Por vezes espera-se da ciência algo que essa não pode dar.
Por vezes espera-se da religião algo que não é suposto dar.
O que deveríamos esperar então?
Esperar o quê da ciência?
A ciência avança através do progresso das teorias que desenvolve. Há teorias que acabam por ser substituídas por outras, mas cada substituição é sempre um passo progressivo na explicação das coisas. As questões científicas no tempo do Eclesiastes não são as mesmas que no tempo de Galileu, ou Newton, Einstein ou Stephen Hawking.
As questões em ciência progridem acompanhando o progresso do próprio conhecimento, conforme este se aproxima cada vez mais da verdade.
Esperar o quê da religião?
A religião é diferente. Feita de profundidade que vai ao âmago do porquê das coisas, não sendo progressiva. As realidades estudadas pela teologia não são do mesmo teor que em ciência. Desenvolver não é progredir nas teorias, mas aprofundá-las.

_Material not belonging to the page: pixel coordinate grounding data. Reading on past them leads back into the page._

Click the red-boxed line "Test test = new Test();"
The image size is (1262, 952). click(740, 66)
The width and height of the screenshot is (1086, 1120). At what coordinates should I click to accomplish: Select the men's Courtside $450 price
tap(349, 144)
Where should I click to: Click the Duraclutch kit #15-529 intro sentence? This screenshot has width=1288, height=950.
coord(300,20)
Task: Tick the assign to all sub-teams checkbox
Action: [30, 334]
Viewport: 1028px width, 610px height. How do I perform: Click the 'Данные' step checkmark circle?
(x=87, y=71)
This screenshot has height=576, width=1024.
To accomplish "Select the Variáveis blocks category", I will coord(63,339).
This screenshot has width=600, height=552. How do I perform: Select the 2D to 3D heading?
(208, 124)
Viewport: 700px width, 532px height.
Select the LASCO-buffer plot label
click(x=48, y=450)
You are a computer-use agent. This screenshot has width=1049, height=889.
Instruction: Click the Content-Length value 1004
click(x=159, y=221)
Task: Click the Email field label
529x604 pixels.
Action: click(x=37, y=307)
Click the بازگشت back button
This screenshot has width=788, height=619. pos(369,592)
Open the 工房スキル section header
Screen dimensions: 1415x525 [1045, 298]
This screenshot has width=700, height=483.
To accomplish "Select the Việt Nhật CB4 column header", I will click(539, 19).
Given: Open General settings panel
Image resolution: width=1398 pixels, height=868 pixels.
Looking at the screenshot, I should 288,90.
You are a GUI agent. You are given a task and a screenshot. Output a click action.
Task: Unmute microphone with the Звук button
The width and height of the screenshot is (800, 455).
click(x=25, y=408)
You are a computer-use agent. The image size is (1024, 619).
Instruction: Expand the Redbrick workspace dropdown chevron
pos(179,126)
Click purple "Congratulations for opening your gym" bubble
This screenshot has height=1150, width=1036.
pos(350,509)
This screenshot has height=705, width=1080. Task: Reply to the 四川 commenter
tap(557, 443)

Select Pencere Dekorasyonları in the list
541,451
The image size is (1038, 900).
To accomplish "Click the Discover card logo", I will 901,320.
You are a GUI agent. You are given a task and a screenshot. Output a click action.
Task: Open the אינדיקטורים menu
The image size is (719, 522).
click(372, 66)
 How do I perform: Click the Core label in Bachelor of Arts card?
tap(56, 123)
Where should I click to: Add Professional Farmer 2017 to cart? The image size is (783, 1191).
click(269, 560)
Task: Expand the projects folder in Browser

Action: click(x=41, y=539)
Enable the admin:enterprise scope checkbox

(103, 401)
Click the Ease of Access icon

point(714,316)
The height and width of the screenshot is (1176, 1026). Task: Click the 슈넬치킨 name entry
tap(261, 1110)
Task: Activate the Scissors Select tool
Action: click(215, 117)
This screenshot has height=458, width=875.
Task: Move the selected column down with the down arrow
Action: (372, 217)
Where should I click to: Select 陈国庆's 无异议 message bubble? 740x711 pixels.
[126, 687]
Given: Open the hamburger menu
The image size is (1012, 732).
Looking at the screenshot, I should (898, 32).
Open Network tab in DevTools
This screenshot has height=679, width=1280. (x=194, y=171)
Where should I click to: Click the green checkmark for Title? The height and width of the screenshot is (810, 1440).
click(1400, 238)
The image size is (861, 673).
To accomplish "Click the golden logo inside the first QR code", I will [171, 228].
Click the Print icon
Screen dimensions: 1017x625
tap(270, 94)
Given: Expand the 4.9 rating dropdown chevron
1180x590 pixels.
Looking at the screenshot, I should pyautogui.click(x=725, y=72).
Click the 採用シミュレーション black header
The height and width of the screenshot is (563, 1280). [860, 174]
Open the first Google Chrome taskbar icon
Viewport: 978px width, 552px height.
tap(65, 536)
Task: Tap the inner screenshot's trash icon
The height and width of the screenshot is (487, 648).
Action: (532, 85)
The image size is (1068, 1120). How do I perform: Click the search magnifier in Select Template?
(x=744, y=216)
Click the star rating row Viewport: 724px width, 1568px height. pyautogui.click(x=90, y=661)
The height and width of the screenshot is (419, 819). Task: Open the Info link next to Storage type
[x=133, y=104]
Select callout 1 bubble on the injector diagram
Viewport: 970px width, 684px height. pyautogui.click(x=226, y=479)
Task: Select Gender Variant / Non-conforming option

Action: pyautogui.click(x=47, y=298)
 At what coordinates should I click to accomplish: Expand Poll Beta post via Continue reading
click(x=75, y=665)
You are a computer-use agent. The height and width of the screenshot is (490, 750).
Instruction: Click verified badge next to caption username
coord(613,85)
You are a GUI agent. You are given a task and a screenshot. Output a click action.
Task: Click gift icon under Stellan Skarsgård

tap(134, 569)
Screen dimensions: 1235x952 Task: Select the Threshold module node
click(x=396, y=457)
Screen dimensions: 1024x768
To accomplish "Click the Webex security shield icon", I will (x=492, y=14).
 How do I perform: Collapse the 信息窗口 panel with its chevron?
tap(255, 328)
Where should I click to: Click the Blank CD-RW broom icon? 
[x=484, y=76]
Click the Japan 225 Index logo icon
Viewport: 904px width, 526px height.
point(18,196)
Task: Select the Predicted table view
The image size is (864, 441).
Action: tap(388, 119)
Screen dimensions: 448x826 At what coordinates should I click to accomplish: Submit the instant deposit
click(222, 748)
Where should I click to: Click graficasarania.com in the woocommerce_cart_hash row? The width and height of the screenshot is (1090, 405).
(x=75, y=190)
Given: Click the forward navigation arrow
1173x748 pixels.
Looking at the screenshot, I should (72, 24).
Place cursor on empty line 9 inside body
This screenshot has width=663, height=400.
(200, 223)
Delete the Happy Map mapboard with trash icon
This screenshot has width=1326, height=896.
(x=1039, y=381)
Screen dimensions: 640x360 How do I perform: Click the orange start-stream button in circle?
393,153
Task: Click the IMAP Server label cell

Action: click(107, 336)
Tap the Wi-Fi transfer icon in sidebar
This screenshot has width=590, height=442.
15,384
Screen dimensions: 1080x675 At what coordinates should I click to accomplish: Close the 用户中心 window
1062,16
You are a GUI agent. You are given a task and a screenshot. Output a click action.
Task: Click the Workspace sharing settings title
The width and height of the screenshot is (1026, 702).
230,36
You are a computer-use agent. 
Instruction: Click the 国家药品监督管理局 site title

As questões permanecem as mesmas. Qual o sentido da vida e do universo? Porque existem alguma coisa em vez de nada? Quase nos dá a ideia de, pelo facto das questões não progredirem, que tanto a filosofia como a teologia não progridem também.
Esperar a diferença de ambas
Aliás, esta diferença entre as questões expressou bem Bento XVI na sua Carta Encíclica Spe Salvi (24) quando afirma:
“Retomemos agora a questão: o que é que podemos esperar? E o que é que não podemos esperar? Antes de mais, devemos constatar que um progresso por adição só é possível no campo material. Aqui, no conhecimento crescente das estruturas da matéria e correlativas invenções cada vez mais avançadas, verifica-se claramente uma continuidade do progresso rumo a um domínio sempre maior da natureza. Mas, no âmbito da consciência ética e da decisão moral, não há tal possibilidade de adição, simplesmente porque a liberdade do homem é sempre nova e deve sempre de novo tomar as suas decisões. Nunca aparecem simplesmente já tomadas em nossa vez por outros – neste caso, de facto, deixaríamos de ser livres. A liberdade pressupõe que, nas decisões fundamentais, cada homem, cada geração seja um novo início. Certamente as novas gerações, tal como podem construir sobre os conhecimentos e as experiências daqueles que as precederam, podem haurir do tesouro moral da humanidade inteira. Mas podem também recusá-lo, pois este não pode ter a mesma evidência das invenções materiais. O tesouro moral da humanidade não está presente como o estão os instrumentos que se usam; aquele existe como convite à liberdade e como sua possibilidade.”
Por isso, não podemos esperar da ciência o porquê das coisas, mas o modo como funcionam.
E do mesmo modo, não podemos esperar da religião o como das coisas acontecerem desta, ou daquela forma, mas o seu sentido e significado.
Este é o fundamento do diálogo entre ciência e religião. Não falarmos o mesmo, mas encontrar a unidade na diversidade de olhares sobre a realidade ao nosso redor.
Questão: houve algum tema em que o contraste de olhares entre ciência e religião se transformou em contradição?